Task requirements:
Retype all of the entries exactly as they appear.

--- Records to process Enclosed Below ---

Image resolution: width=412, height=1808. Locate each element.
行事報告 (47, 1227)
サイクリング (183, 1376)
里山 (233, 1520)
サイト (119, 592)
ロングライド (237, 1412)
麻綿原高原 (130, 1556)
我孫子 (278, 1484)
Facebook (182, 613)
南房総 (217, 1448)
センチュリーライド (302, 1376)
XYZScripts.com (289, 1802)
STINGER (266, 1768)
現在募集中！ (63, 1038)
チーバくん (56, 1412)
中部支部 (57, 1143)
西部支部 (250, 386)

--- End of Enclosed Records to process ---

Answer for the task:
Image resolution: width=412, height=1808. Locate each element.
行事報告 (47, 1227)
サイクリング (183, 1376)
里山 (233, 1520)
サイト (119, 592)
ロングライド (237, 1412)
麻綿原高原 (130, 1556)
我孫子 (278, 1484)
Facebook (182, 613)
南房総 (217, 1448)
センチュリーライド (302, 1376)
XYZScripts.com (289, 1802)
STINGER (266, 1768)
現在募集中！ (63, 1038)
チーバくん (56, 1412)
中部支部 (57, 1143)
西部支部 (250, 386)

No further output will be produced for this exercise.